国際交流基金アジアセンターでは今年も世界各地から約50名のプレゼンターを招き、公演やTPAMエクスチェンジ、ミーティングなどを通して、数百人に上る内外の関係者との活発な交流を促進します。

今後TPAMがより一層その機能を充実させ、アジアにおける同時代舞台芸術の国際プラットフォームとして、その地位を確立し、アジアのアーティストや作品を世界の人々とシェアできるよう望んでいます。そして皆様には、TPAMで数多くの有意義な出会いが得られ、将来の協働へとつながるよう願っています。

Hiroyasu Ando

小枝至

公益財団法人神奈川芸術文化財団 理事長

私たちが主催団体として参画する「国際舞台芸術ミーティング」が横浜で開催されるようになり、今年で6 回目となります。改めて、この催事を支えて下さる多くの皆さまのご尽力に深く感謝申し上げます。

今年から新しく始まる「TPAMコンテンポラリー・クラシックス」、そして「TPAMコプロダクション」で展開されるいくつかの作品ではアーティストの創造をKAAT 神奈川芸術劇場がバックアップを行うなど、劇場が一丸となってこの催事に取り組んでおります。また、今回はアジアの同時代の舞台芸術作品がKAAT神奈川芸術劇場だけでなく、神奈川県民ホール 小ホールでも上演されます。

「芸術の創造、人材の育成、賑わいの創出」というミッションを掲げる当劇場も、引き続き芸術文化を支える一翼を担っていけるように邁進してまいります。また、この催事が参加される皆様の芸術文化との新たな出会いと交流の場になることを心より願っております。

Itaru_Koeda

澄川喜一

公益財団法人横浜市芸術文化振興財団 理事長

横浜は常に「新しいもの」を生み出す風土があり、アートの実験的な試みの機会を提供し、世界に発信していく街です。当財団は、ここ横浜における総合的な芸術文化の振興を使命とし、豊かで魅力的な横浜をつくっていくことを目指しています。今年も、国際舞台芸術ミーティング in 横浜に、当財団が主催者として参画し、舞台芸術の国際的なプラットフォーム形成の一端を担うことができることを大変嬉しく思います。

2015年、横浜では、3年に一度のダンスの祭典「Dance Dance Dance @ YOKOHAMA」も開催され、多くの市民がパフォーミング・アーツを身近に感じることとなりました。横浜で6回目の開催となる今回は、よりアジアにフォーカスをあてる事で、作品と制作者両者が集まる、舞台芸術の「アジアのハブ」として意欲的なプログラムが目白押しとなっています。「国際舞台芸術ミーティング in 横浜2016」が、国内外から集う多くの方にとって、たくさんの出会いの機会となり、舞台芸術分野における活発な交流の場となることを、心より願っております。

Kiichi Sumikawa

丸岡ひろみ

国際舞台芸術ミーティング in 横浜 ディレクター/PARC – 国際舞台芸術交流センター 理事長

開催に先立ちまして、ご参加下さいました皆さま、本催事にご尽力、ご協力下さいました関係者の皆さまに厚く御礼申し上げます。

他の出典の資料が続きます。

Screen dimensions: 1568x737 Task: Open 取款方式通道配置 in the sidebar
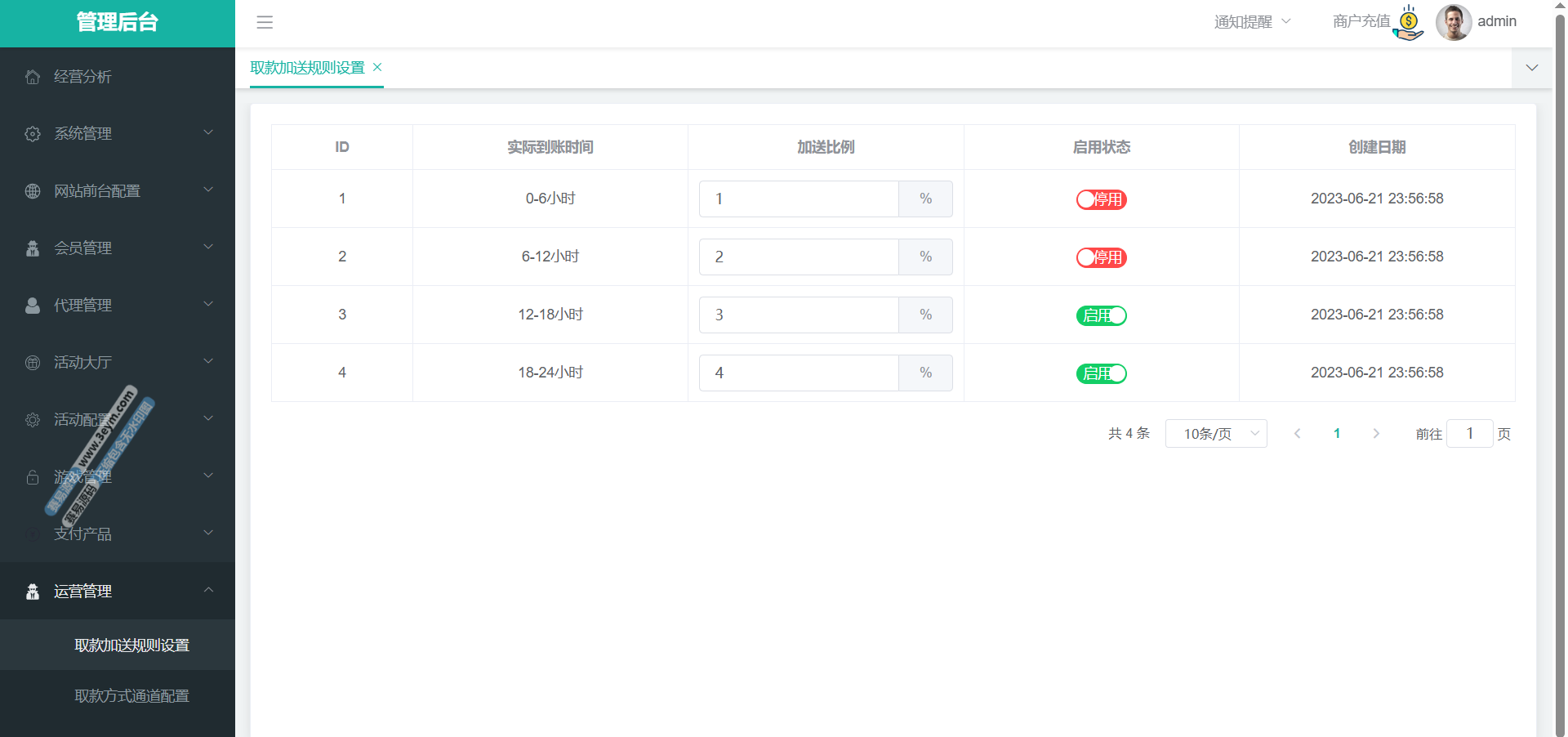pyautogui.click(x=131, y=696)

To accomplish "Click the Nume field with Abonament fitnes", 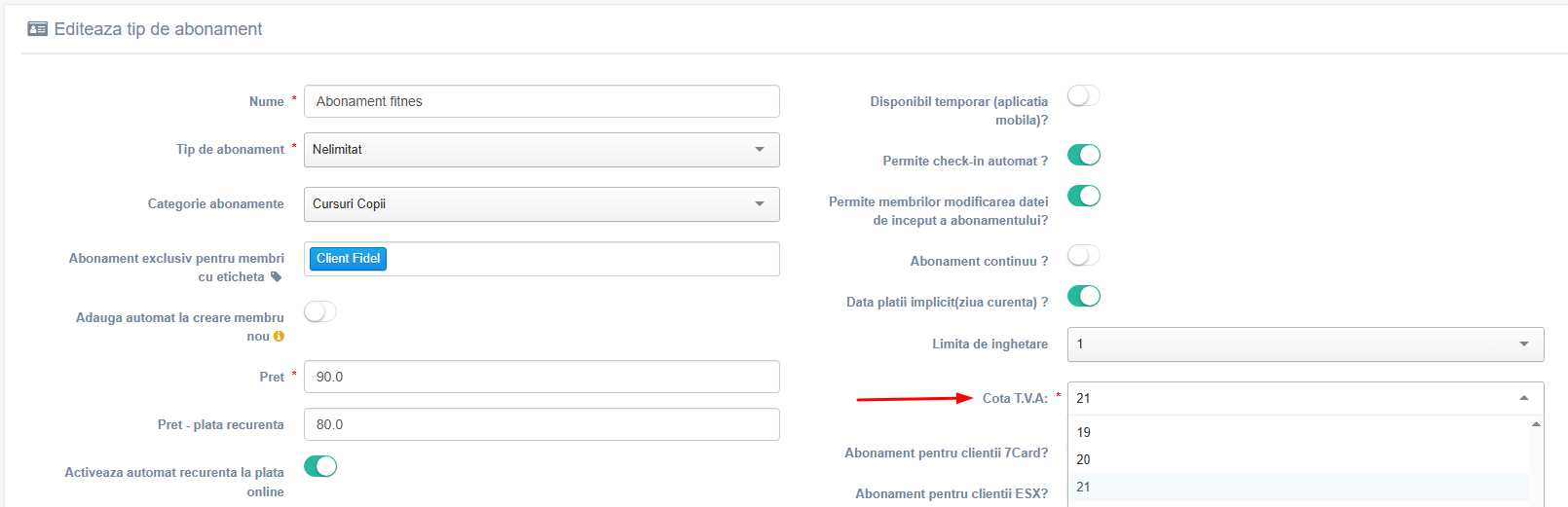I will [541, 101].

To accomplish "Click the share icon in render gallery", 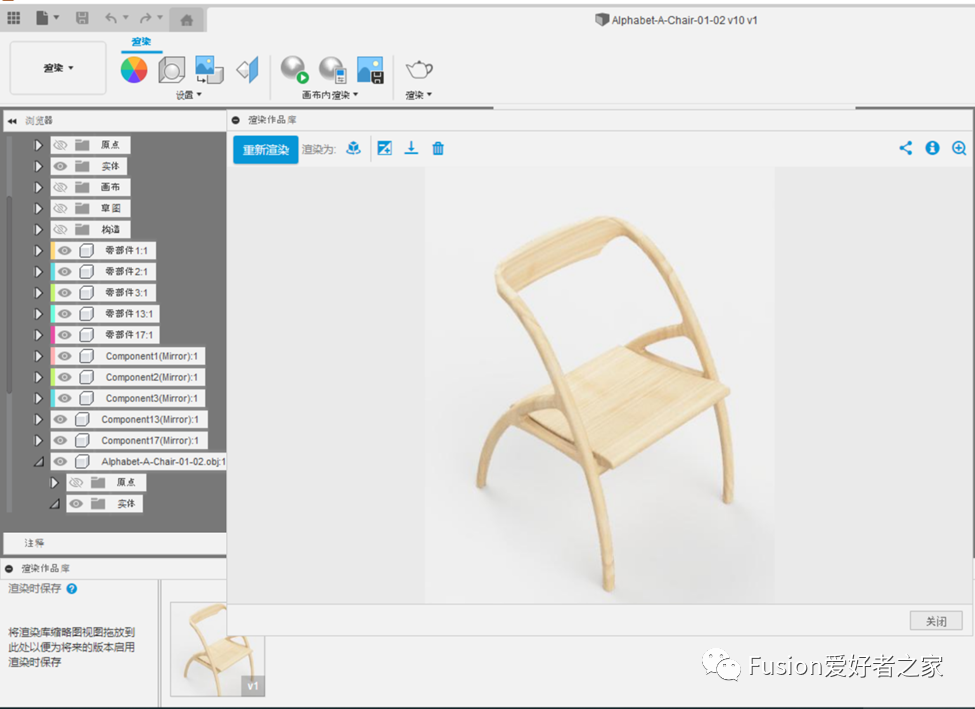I will (906, 148).
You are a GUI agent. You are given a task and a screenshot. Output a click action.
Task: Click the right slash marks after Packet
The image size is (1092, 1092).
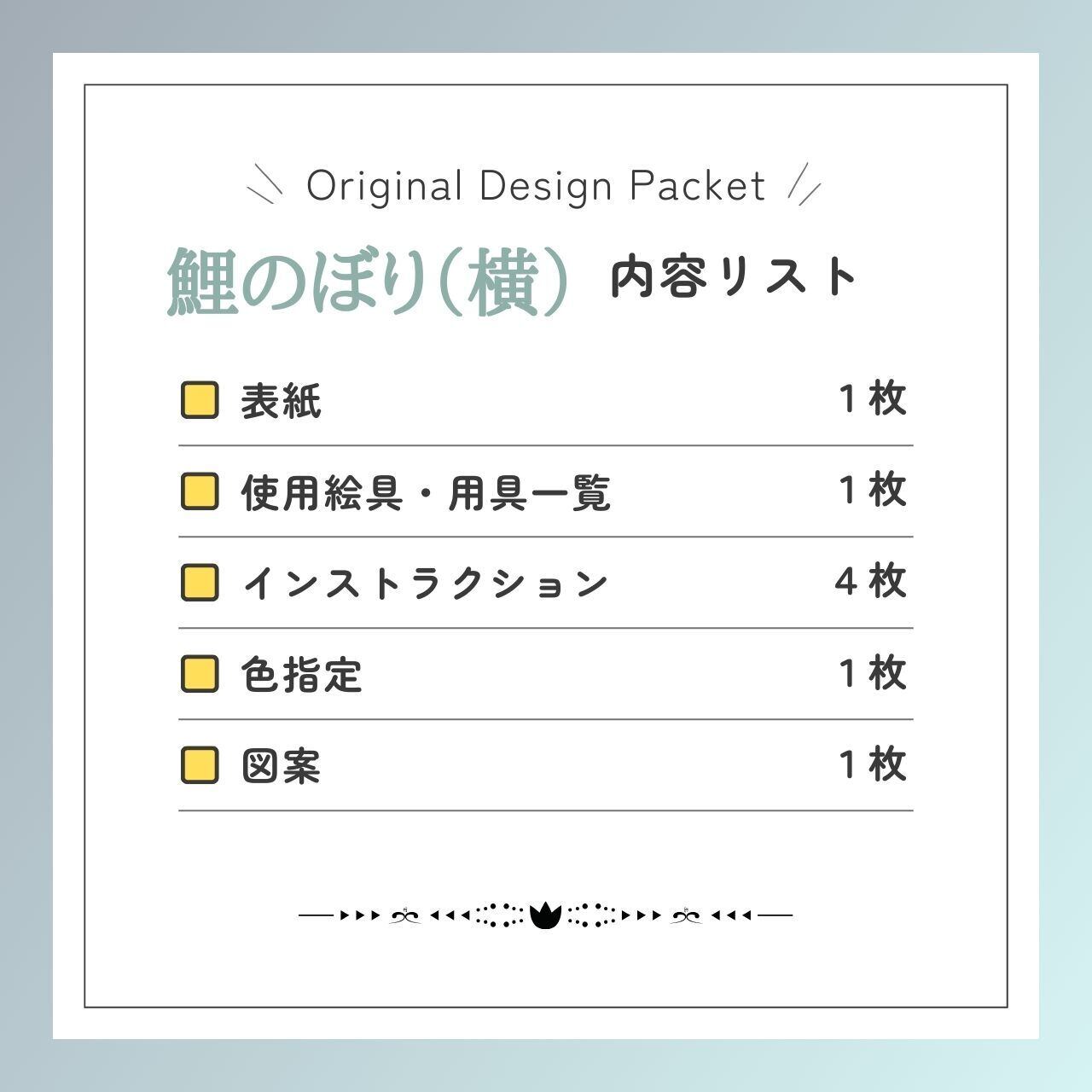[x=804, y=183]
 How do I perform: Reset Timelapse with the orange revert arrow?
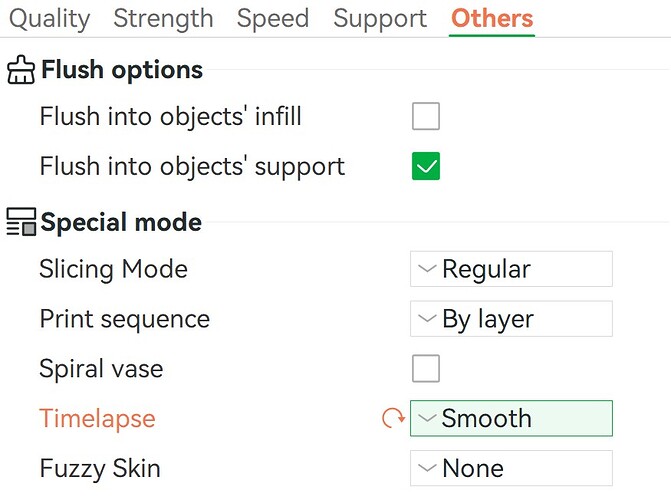(393, 418)
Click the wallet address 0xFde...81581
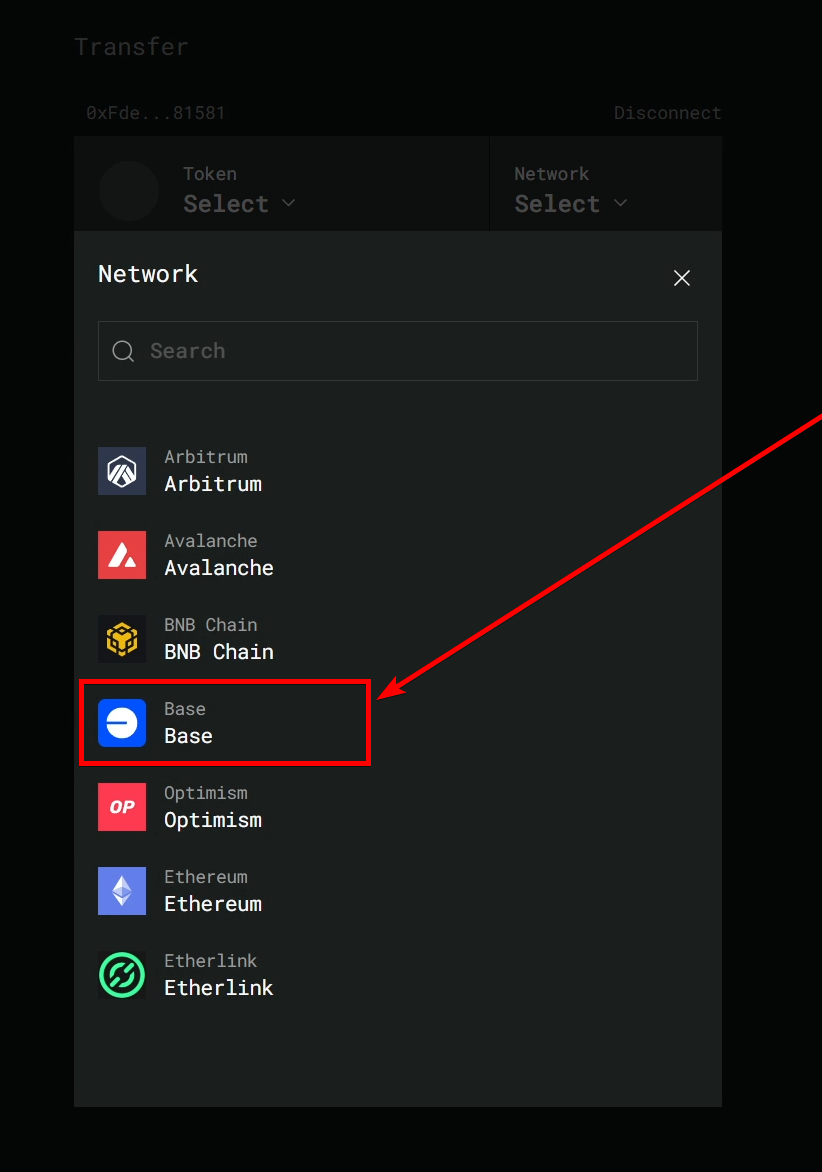The image size is (822, 1172). 155,113
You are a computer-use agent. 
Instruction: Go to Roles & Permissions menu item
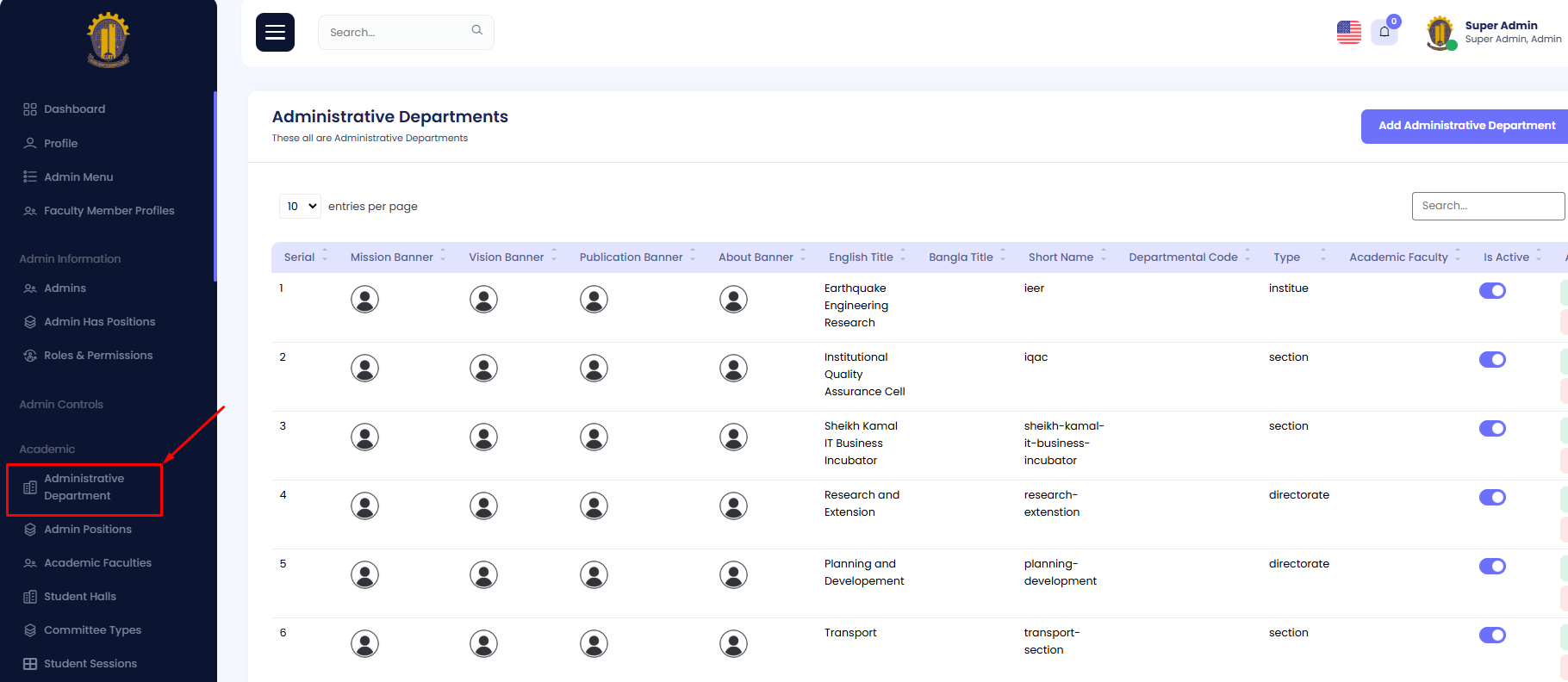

TPAMは今回で20 回目を迎えます。振り返ってみると本催事には様々な岐路がありましたが、最近ではまず2011 年に東京から横浜へ移動したこと、そして「見本市=マーケット」から「ミーティング」へ移行したことがそれに当たります。前者においては単なる開催地の地域的移動というだけではなく、メイン会場のKAAT 神奈川芸術劇場と開催都市の横浜市芸術文化振興財団の参画が主体的且つ継続的である事で、それまで実現できなかった/難しかった様々な事が実現できる様になりました。それは、今回TPAM 初の国際共同製作プロジェクトが実現に至った事などにも表れている様に、後者の「ミーティング」としての成功とその定着に大きく関係しています。

マーケットからミーティングに移行しても、TPAMがクリエイターとプレゼンターが新しい仕事を創造するきっかけを見つける場であるという事が本質的に変わっているわけではありません。この移行は、舞台芸術は社会的な公共財であり、公的な援助を受けるに値するメディアであり、舞台芸術に関わるプロフェッショナルは観客の期待や予想を超えた/に反した価値の提出や問題定義をする作品、共同体の成員が共有しているモラルや価値観を「より良き社会」のために批判批評しうる作品を、売買という言葉から連想される経済原理とは異なる自由な価値観を持って共に作ってゆくべきであるという近代的な考えの浸透を反映していました。日本で言えば、2012 年の「劇場法(劇場、音楽堂等の活性化に関する法律)」制定にもその考えの浸透は表れています。第1 回から主催者として参画している国際交流基金を筆頭に、TPAMの主催団体は、公共財としての舞台芸術が持つポテンシャルの高さに理解を示し行動している公共団体として、国内のモデルのひとつであるとも言えるかと思います。

そして直近の岐路は、昨年からアジアにフォーカスした事です。この実現の背景には言うまでもなく国際交流基金に設立されたアジアセンターの全面的な支援がある訳ですが、同時に、前段に挙げたような「近代的」な考え自体に翳りが見え、社会が「不可逆的」に前進することなどあり得ないと誰もがはっきり感じ始めている現在、アジアにおける民族、宗教、価値観の混在、植民地主義以降の複雑なネイション・ビルディング、急速なグローバリゼーションへの柔軟で多様な対応に新たな社会的モデルの可能性を求める眼が惹きつけられるのは必然と言えるかもしれません。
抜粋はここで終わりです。